**EXERCISE BRIEF:** Return every line of the records below that contains the string "Expand", copied in full.

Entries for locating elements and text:
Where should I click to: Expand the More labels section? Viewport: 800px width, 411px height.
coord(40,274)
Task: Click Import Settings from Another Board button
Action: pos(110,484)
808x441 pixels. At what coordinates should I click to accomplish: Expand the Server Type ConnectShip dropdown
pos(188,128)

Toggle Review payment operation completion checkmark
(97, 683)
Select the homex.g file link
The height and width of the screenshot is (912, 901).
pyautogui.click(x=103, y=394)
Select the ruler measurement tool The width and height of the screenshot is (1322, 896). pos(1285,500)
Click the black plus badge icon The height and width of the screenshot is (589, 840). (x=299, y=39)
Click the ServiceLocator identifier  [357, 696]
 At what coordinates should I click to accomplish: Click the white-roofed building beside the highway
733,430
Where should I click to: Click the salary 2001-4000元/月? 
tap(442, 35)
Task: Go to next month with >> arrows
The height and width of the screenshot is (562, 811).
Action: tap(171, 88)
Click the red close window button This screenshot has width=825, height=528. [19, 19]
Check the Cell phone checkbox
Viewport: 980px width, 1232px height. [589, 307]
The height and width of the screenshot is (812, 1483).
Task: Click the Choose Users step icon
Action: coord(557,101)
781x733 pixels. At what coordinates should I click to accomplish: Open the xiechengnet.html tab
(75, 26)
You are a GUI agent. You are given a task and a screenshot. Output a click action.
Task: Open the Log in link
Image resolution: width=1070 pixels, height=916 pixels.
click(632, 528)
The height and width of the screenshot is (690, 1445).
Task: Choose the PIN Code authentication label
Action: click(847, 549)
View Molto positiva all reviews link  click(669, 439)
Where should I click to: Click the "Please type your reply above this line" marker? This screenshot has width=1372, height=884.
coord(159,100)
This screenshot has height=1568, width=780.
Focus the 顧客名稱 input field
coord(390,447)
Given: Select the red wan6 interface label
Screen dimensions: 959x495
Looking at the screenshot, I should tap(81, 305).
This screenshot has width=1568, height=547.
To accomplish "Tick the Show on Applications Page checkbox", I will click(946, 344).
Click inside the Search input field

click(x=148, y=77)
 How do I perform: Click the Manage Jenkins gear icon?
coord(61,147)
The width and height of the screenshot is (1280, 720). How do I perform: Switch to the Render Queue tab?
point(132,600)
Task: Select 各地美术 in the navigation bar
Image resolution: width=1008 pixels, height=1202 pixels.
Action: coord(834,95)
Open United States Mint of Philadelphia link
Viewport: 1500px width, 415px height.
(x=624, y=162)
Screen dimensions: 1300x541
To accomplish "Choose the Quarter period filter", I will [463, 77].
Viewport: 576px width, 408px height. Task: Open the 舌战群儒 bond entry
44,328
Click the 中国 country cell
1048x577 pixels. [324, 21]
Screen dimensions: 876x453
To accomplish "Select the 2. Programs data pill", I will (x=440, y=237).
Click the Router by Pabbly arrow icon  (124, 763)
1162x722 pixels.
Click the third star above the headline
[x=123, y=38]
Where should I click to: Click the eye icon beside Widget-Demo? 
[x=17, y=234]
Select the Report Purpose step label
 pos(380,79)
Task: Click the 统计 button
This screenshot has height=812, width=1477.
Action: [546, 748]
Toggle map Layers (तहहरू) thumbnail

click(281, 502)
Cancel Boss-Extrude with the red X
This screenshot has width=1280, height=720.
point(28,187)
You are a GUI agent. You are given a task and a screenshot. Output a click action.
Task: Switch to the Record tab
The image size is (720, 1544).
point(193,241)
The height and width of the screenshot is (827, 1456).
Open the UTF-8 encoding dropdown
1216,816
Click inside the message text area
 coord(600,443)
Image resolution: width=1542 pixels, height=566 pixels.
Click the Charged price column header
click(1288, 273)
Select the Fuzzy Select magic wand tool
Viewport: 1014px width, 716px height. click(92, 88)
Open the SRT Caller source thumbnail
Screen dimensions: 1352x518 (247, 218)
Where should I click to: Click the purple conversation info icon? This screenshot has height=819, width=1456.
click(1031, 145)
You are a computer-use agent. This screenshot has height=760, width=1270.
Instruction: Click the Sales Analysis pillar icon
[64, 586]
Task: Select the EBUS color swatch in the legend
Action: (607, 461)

**EXERCISE RESULT:**
Where should I click to: Expand the More labels section? Viewport: 800px width, 411px height.
808x441 pixels. At what coordinates should I click to accomplish: Expand the Server Type ConnectShip dropdown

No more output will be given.